Onun bedeni... ...bundan önce zaten tamamlanmıştı.
O da çok uzun zaman önceydi.
Woof-
Cennet havarilerinin gözleri tarafından görülebiliyordu.
Şimdi Seong Il-hwan'ın bedeninde sessizce parlayan ruhu.
Ve dış taşlar tarafından gizlenmiş olan ruh kabının gerçek boyutu.
Cennet elçisinin gözleri hayretle doldu.
[Bu, bu bir yalan! Orada ne vardı ki...? Bir insan nasıl böyle olabilir!]
"Siz insanlar. Hiçbir şey bilmiyorsun." 1
Seong Il-hwan bu sözler karşısında kıkırdadı.

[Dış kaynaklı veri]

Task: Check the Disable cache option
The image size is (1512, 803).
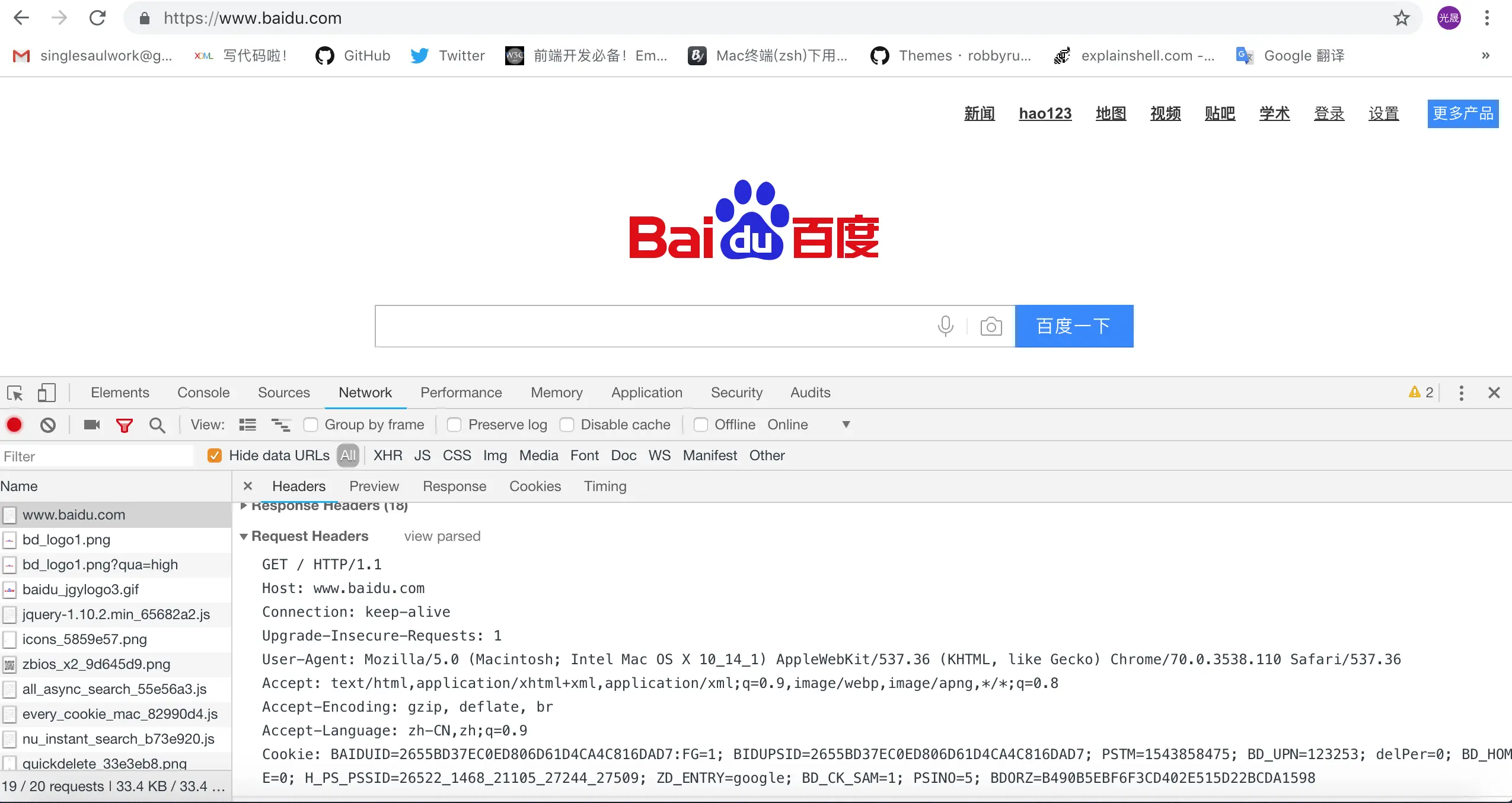Action: coord(567,425)

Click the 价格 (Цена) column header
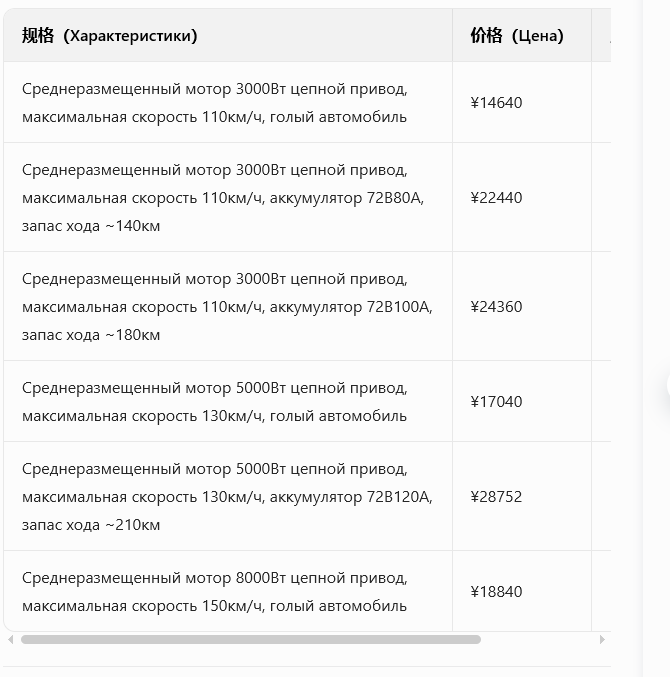[517, 36]
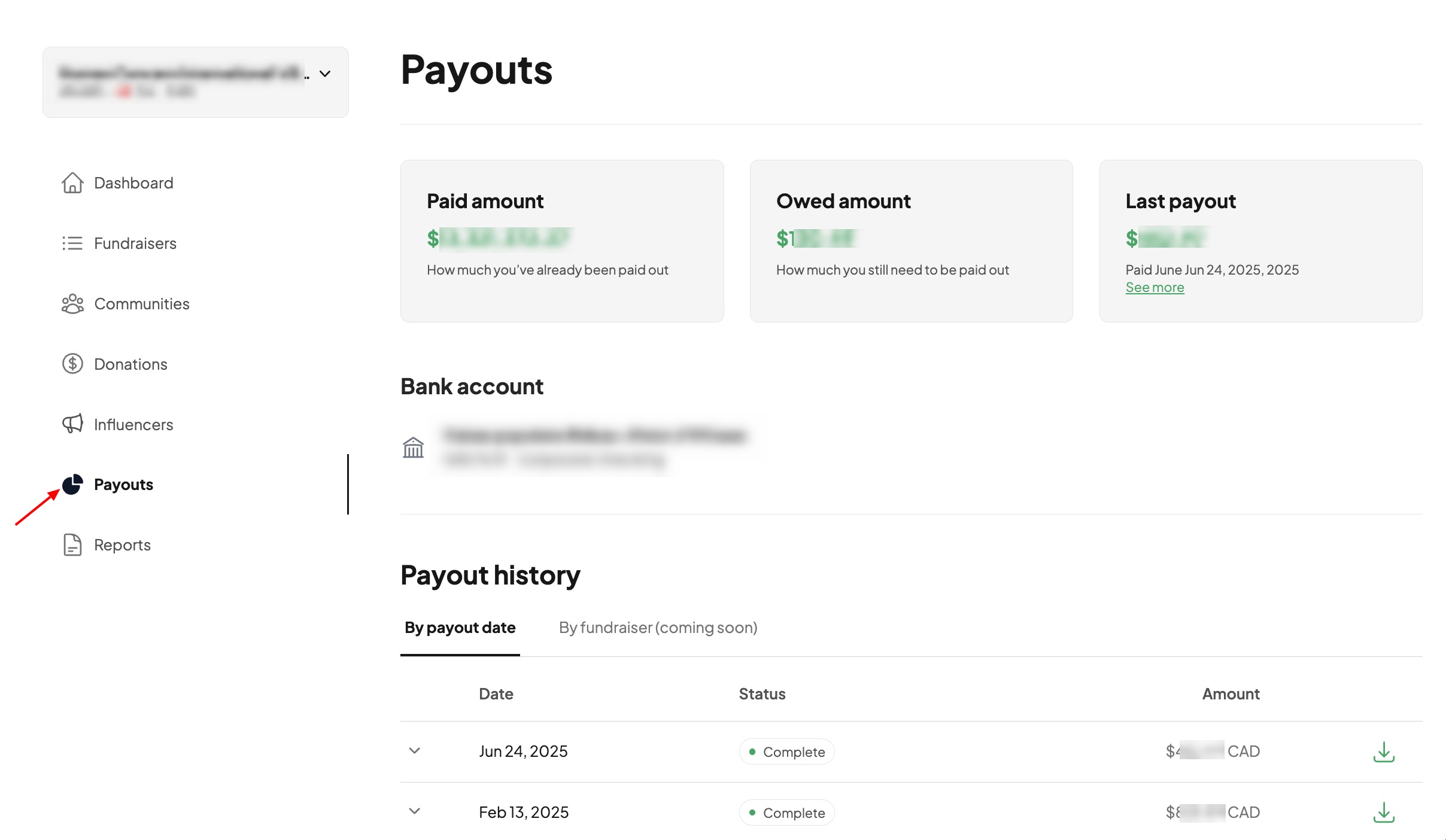Click the Payouts pie chart icon
The image size is (1446, 840).
72,485
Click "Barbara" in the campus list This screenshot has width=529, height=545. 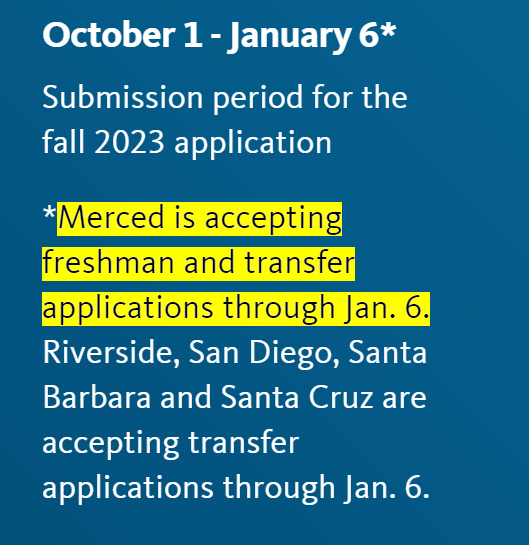click(97, 397)
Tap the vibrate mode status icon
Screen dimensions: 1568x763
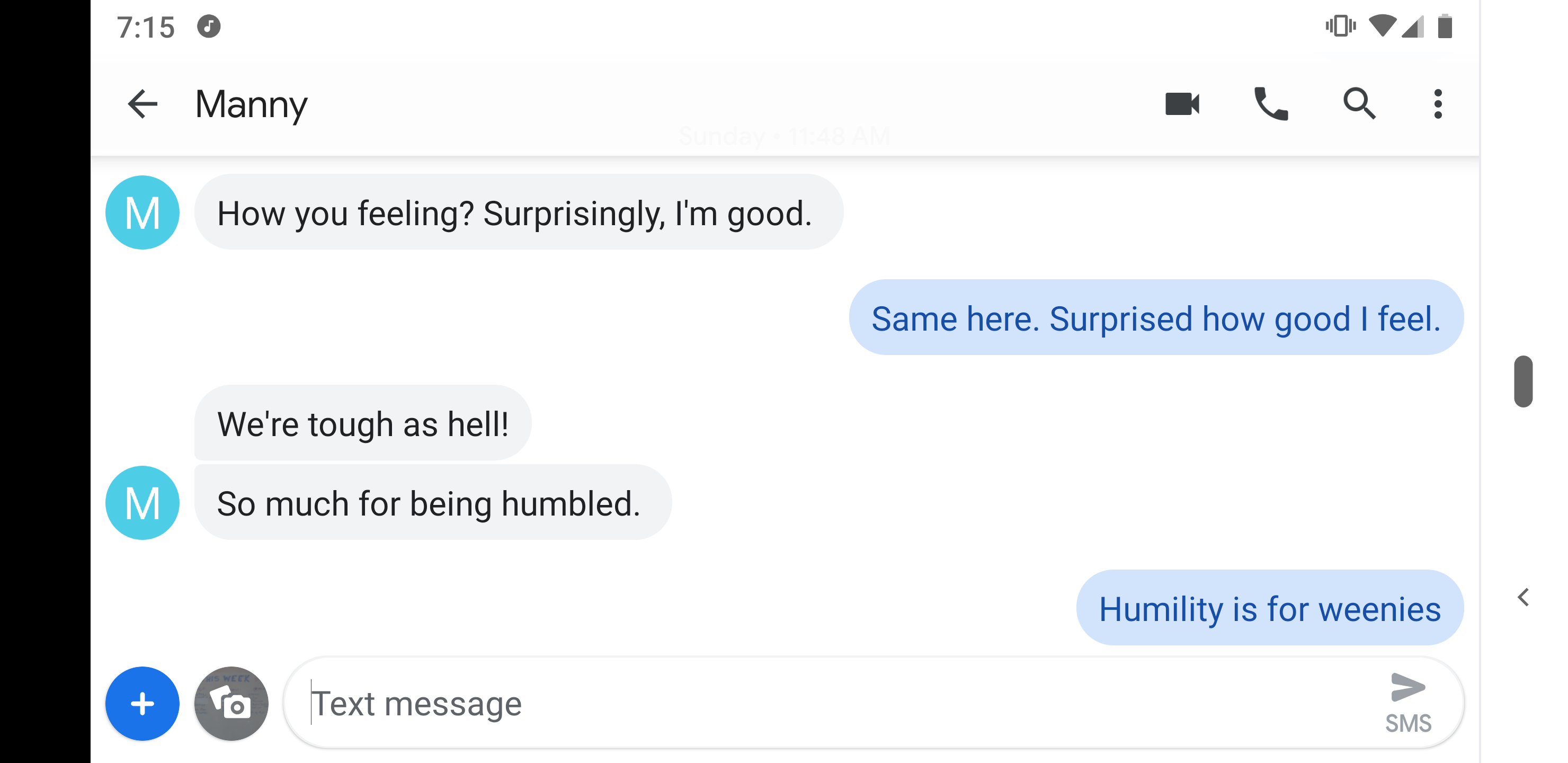[1340, 27]

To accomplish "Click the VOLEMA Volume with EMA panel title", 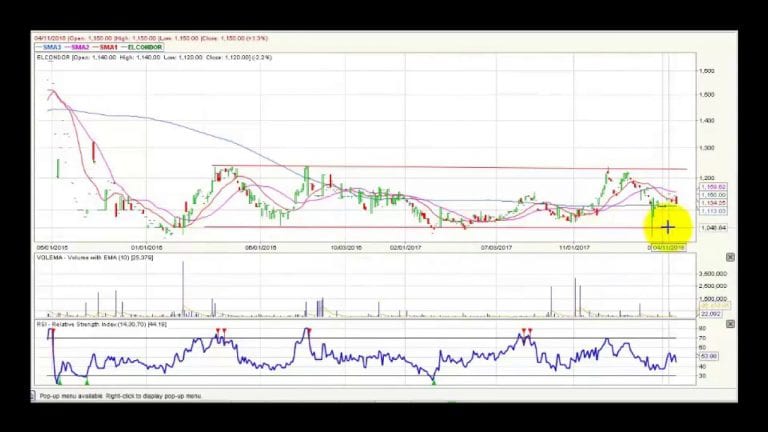I will [x=95, y=257].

"İnsanlar zorluklarla büyüyen bir türdür. Oğlum bunun zirvesinde."
Bir de torunum var tabii.
Tam da son sözlerimi söylemek üzereydim.
Phew-!
[Öksürük?!]
O anda, sıkı sıkıya korunan güç dengesi büyük ölçüde sarsıldı.
Aynı anda, Cennet Havarisi'nin aracı yapmaya çalıştığı Seong Il-hwan'ın ruhu, Cennet Havarisi'ni acımasızca ısırmaya başladı.
Tıpkı bir yırtıcı hayvan gibi.
'Ne oluyor be?! Onun yerine beni yemeye çalışıyorlar! Bir insanın ruhunu!
Çok saçmaydı. 1
Ancak durum Cennet Elçisi'ne paniğe kapılacak zaman bırakmadı.
Kyaaaaak!
O anda uzaydaki boşlukta devasa bir gölge belirdi.
Gölge ejderha Kaisel, siyah kanatlarını açmış uluyarak belirdi.
"Baba! Herkesi güvenli bir yere tahliye ettim!"
Kaisel'in üstünden Cha Hae-in bağırarak Seong Il-hwan'a güven verdi.
Ve hiç tereddüt etmeden onların savaşına katıldı.
Beceri, 'Işığın Kılıcı'
-Beyaz Alev Fırtınası
Tek ve devasa bir şimşek Cha Hae-in'in kılıcının izlediği yol boyunca düz bir çizgi halinde çaktı.
Parla-!
Göz kamaştırıcı bir ışık parlaması boyutsal yarığı yararak Cennet Havarisini ikiye böldü.